Let $\theta_V : \mathfrak{X}(M) \to C^{\infty}(M)$ be the 1-form dual to $V$, defined by $$ \theta_V(X) = \langle V, X \rangle. $$ The exterior derivative is given by \begin{align} d \theta_V(X, Y) &= X \theta_V(Y) - Y \theta_V(X) - \theta_V([X, Y]) \\ &= \langle \nabla_X V, Y \rangle + \langle V, \nabla_X Y \rangle - \langle \nabla_Y V, X \rangle - \langle V, \nabla_Y X \rangle - \langle V, [X, Y] \rangle \\ &= \beta_V(X, Y) - \beta_V(Y, X) + \langle V, \nabla_X Y - \nabla_Y X - [X,Y] \rangle \\ &= \beta_V(X, Y) - \beta_V(Y, X). \end{align}

Thus, $\beta_V$ is symmetric if and only if $d \theta_V = 0$, i.e., $\theta_V$ is closed.

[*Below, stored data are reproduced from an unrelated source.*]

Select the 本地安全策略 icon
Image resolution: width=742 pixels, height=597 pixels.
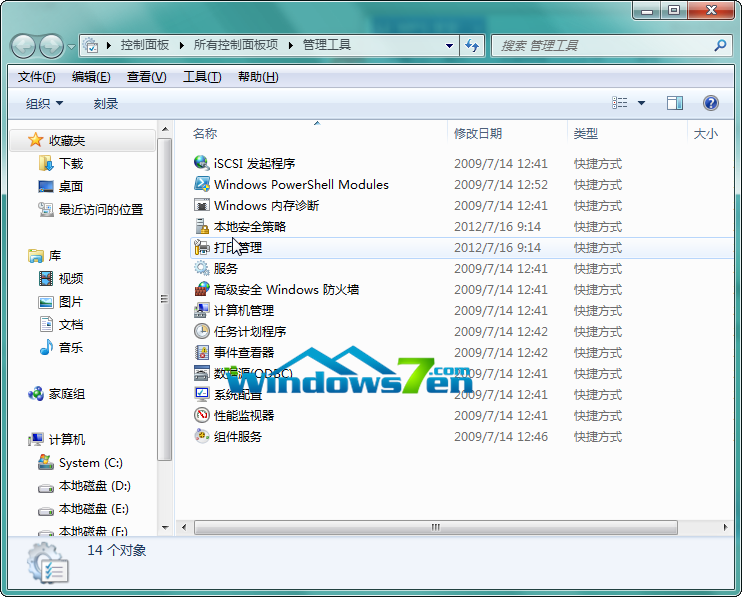point(201,226)
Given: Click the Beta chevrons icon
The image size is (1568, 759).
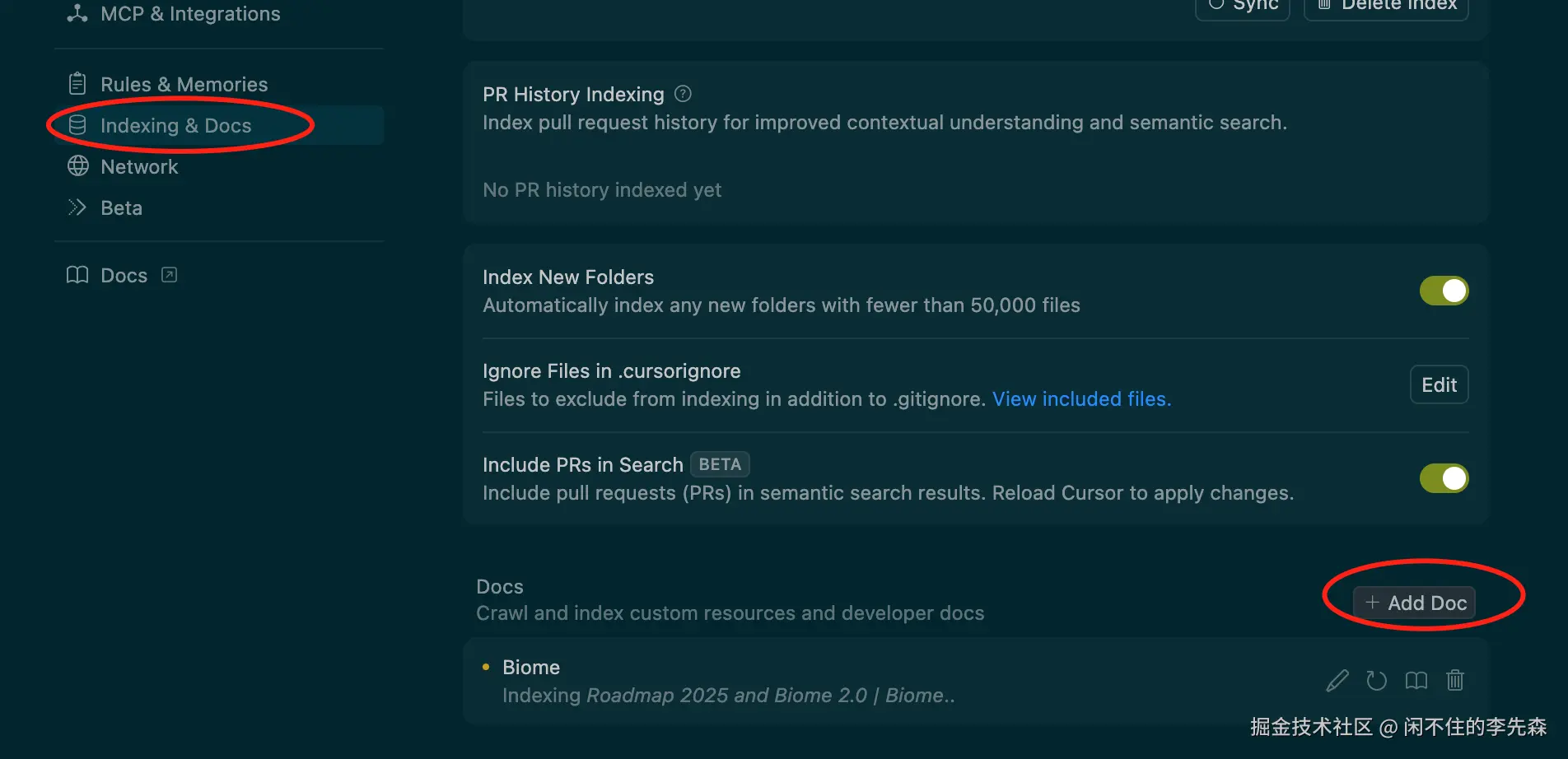Looking at the screenshot, I should click(77, 207).
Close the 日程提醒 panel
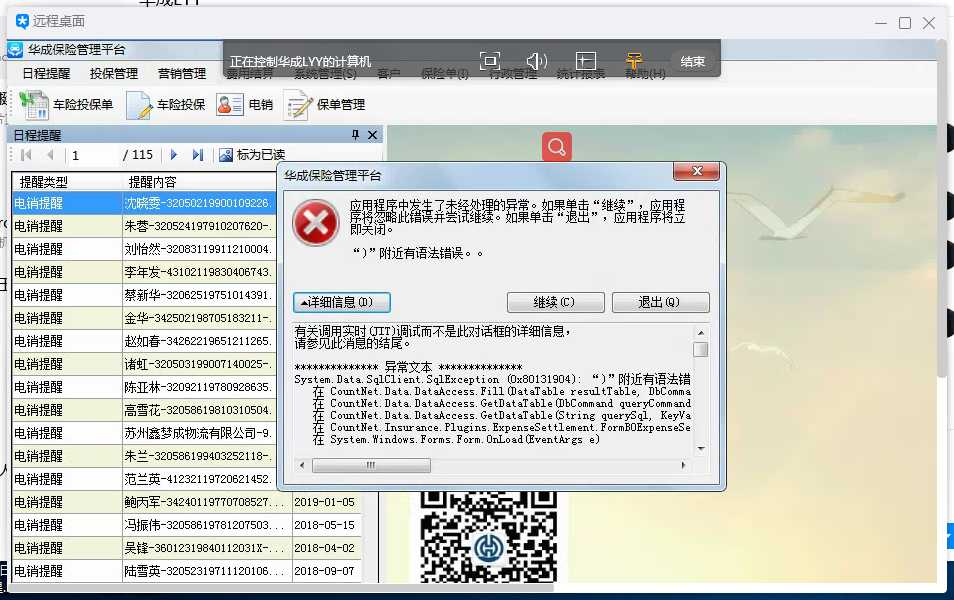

Notice that if $V$ is a gradient vector field, with $V = \operatorname{grad} f$, then $\theta_V = df$ is closed. Conversely, if $\theta_V$ is closed and $H^1(M) = 0$, then $\theta_V = df$ for some function $f$, which shows that $V = \operatorname{grad} f$.

Hence,

$$\{ V \in \mathfrak{X}(M) : V = df, \, f \in C^{\infty}(M) \} \subseteq \{V \in \mathfrak{X}(M) : \beta_V \text{ is symmetric} \} $$

and equality occurs if, for example, $H^1(M) = 0$. I don't know if there is more we can say if $H^1(M) \neq 0$. Anyways, let me know if you agree with the above.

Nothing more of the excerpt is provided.